> Check your understanding:
1. In the text on Christmas gift-giving, what did the myrrh foreshadow?
2. Carry the text on Christmas gift-giving forward from its last sentence.

> Excerpted text:
And I think…we are to patiently await and celebrate the arrival of Christ, whose message was to love one another with all our hearts, and to serve one another. I’m not quite sure how the whole gift thing came to be, or at least what Christ had to do with it.
Maybe it was the gifts those magical, starstruck astrologers gave. Wise as they were, their selections were steeped in symbolism for the newborn king of kings: gold, befitting a king, frankincense, used as incense and a symbol of prayer, and myrrh, used in those days as an embalming oil, a token foreshadowing Christ’s suffering and death.
Picture the scene in the barn, the needs were many—baby clothes, a proper bed for the new mom, a crib, maybe some blankets—practically speaking, oil and incense were about all they didn’t need. Somehow, out of that, a couple thousand years later, the pendulum has swung the opposite way, and our gift-giving tradition has gotten über practical.

> Recorded data:
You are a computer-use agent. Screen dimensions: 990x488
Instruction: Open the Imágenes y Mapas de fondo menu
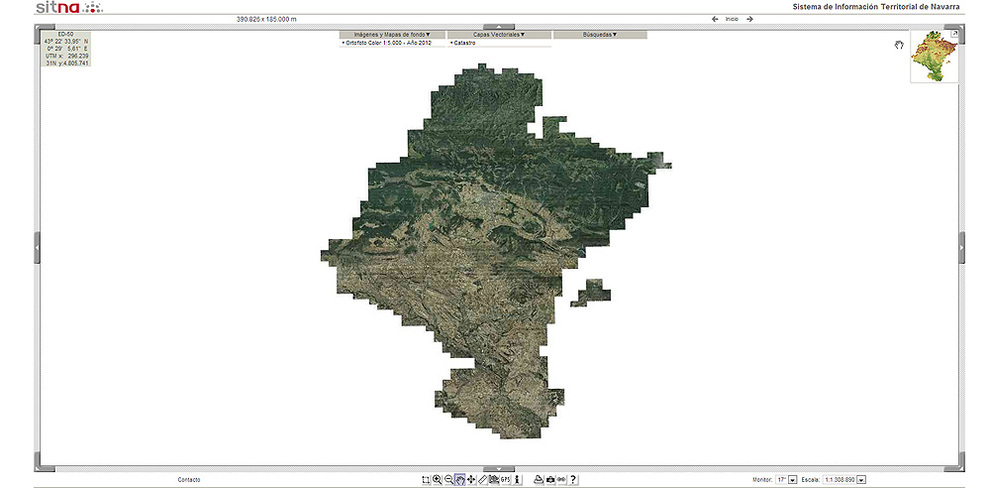pos(391,34)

> Exercise results:
1. Christ's suffering and death.

2.
For our children it can be perfunctory, with little understanding of the not-so-subtle difference between wants and needs. My teenage daughter recently “invited me” onto her Google document entitled “2k18” with links to a gold necklace, a new ski coat, airpods, and a few items from Urban Outfitters. And the older people in our lives? Well they want less stuff, which is mostly a good thing, but it marginalizes us wannabe givers of our love and appreciation.
Sometimes it feels like the spirit and symbolism of the whole deal is all but gone.
The community church I attend inspires a new way of thinking about giving. There, with each baby that is born or baptized in the community, a Buffalo Bicycle is purchased from World Bicycle Relief. The idea is that new life gives new life.
These sturdy, reliable bikes provide affordable transportation to people in developing countries, mostly on the continent of Africa, who are pursuing education, are providing health care, or are entrepreneurs. These reliable modes of transport are literally life changing as there are not many options nor infrastructure to support travel—to schools, for medical care, or to tend to patients.
Travel times are reduced to 25 percent with a new set of wheels. Picture a medical worker with supplies on their back reaching more villages, tending to more patients. Or Angela, a Kenyan girl my daughter’s age, whose bicycle provides the gift of getting to a school she couldn’t otherwise reach, where she is studying to become a doctor. Angela dreams of finding a cure for AIDS.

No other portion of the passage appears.